Véritable ode à l’amour de soi, invitation à se (re)connecter à la nature et même grande passerelle entre les classes sociales, c’est quoi réellement, le naturisme?
C’est une philosophe de vie, bien plus poétique que ce que l’on croit. Le naturisme ne se réduit pas à bronzer nu à la plage. Il y a quelques jours, un tweet a attiré mon attention. Il mentionnait le retour, à l’approche de l’été, des reportages télévisés douteux et plutôt moqueurs sur le sujet, amputant le naturisme de sa réelle définition.
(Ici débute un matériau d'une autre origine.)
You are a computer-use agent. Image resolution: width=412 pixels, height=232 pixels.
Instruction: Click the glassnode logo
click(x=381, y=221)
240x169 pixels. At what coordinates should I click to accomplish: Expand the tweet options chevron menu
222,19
Éric, de la Fédération Française de Naturisme (FFN), a répondu à toutes mes questions. « C’est vrai que l’image du grand public c’est plutôt Mon curé chez les nudistes, et c’est vraiment réducteur parce que le naturisme c’est tout autre chose. C’est une véritable philosophie de vie qui prend racine dans une histoire assez vaste.»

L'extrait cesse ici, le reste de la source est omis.